This is the repo for ICML 2025 accepted paper Learning Policy Committees for Effective Personalization in MDPs with Diverse Tasks (https://arxiv.org/abs/2503.01885)
YOU MUST READ CAREFULLY OR YOU WILL HAVE A BAD TIME.
Our code makes heavy use of https://github.com/niiceMing/CMTA?tab=readme-ov-file
This method requires generating clusters of metaworld tasks and then learning policies based on each cluster, then after running aggregating the results. As such it is a several step process.
Step 1. Download and install https://github.com/niiceMing/CMTA?tab=readme-ov-file including the specific metaworld version mentioned- this is needed for learning policies in the paper. If you are learning non metaworld or policies some other way this is not needed.
Step 2. Create a new anaconda env from this project. We called our specific one FairRL (you see that reference elsewhere but its the same env). Follow the installation instructions in the CMTA repo above. One thing about installation is you need install Metaworld-af8417bfc82a3e249b4b02156518d775f29eb289 , we cannot upload it here because it has too many files and is too large. This directory will sit inside /CMTA. Additionally, you should install all requirements from CMTA/src/requirements. You will need mujoco installed as well. We needed to set export LD_LIBRARY_PATH=$LD_LIBRARY_PATH:~/.mujoco/mujoco210/bin in our bashrc profile.
Step 3. You can skip this step if you want to use our embeddings located in the directory to this repo. To get vector representations of tasks run task_2_vec_LLM_50.py. You may wish to change the textural discription if adding or removing tasks. Note you will need to have a huggingface api key configured and exported.
Step 4. If you wish to use our clustering you can see the resulting files in metaworld_c0_nrand.yaml,metaworld_c1_nrand.yaml, and metaworld_c2_nrand.yaml for metaworld. Otherwise run clustering.py. This will generate clusters for a given K and epsilon. clustering.py assumes the embeddings are in ./content (this was originally ran in google colab)

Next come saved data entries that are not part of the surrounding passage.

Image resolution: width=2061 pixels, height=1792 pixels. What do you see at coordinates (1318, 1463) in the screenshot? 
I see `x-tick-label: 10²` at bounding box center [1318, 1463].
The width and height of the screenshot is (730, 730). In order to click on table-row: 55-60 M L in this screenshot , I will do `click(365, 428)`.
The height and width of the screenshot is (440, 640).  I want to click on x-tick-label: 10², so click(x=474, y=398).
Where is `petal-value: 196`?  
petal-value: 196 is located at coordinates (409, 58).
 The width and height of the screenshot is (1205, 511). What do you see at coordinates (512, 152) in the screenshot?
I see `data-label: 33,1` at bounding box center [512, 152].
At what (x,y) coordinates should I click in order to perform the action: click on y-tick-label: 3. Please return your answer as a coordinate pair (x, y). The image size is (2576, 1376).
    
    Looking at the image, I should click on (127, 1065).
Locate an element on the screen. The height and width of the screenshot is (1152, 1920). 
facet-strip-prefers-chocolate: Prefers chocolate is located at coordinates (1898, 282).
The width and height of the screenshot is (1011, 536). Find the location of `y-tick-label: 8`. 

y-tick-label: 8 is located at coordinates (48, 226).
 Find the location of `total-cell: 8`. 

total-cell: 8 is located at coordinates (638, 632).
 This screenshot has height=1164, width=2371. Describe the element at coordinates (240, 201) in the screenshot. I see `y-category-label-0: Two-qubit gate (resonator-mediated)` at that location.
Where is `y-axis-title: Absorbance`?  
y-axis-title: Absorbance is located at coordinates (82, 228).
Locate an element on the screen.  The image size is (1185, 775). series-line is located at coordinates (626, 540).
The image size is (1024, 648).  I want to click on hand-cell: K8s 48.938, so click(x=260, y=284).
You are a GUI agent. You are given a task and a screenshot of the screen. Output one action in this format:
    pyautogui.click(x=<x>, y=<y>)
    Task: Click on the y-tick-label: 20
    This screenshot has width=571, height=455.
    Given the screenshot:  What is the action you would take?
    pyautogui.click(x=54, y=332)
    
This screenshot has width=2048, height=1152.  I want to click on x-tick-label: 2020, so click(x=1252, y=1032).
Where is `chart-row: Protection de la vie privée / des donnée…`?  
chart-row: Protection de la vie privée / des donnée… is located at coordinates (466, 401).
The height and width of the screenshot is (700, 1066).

Step 5. Go to CMTA/config/experiment/metaworld.yml and add your cluster by specifying which tasks are ignored. The provided metaworld.yml has all tasks removed by default. Our .yml files used in the paper are named metaworld_c0_nrand.yaml,metaworld_c1_nrand.yaml, and metaworld_c2_nrand.yaml. Simply comment the task with a hash (#) if its apart of your cluster. You will have K of these metaworld.yml files for this method. They must be named metaworld.yml and be in that location when the script below is called.
Step 6. Run MOORE.sh (provided here, we provide care.sh for reference but all these files are in the repo from step 1). MOORE was our best baseline and it isn't present in the CMTA repo. You need to replace CMTA/mtrl/agent/components/encoder.py with the one present in this repo. If you run other baselines using this encoder set self.MOORE=FALSE in that file. You will run this K times, one for each cluster modifying the metaworld.yml file in step 4.
Step 7. Once these 3 are done take the STDOUT of the experiment runs in step 5 and run preprocess_max.py. This will generate a CSV called C_avg_final.csv. This is a raw datafile.
Step 8. Aggregate the data in step 6 with aggregate_results.py. You will need to modify the directory path to the location of C_avg_final.csv. This will write a test and train csv with final results.
Note on checkpointing. We have should_resume = True in our metaworld.yml. This is different from the CMTA repo. This should allow you to simply rerun MOORE.sh should it fail midstream for whatever reason, and then simply paste the outputs together prior to step 7.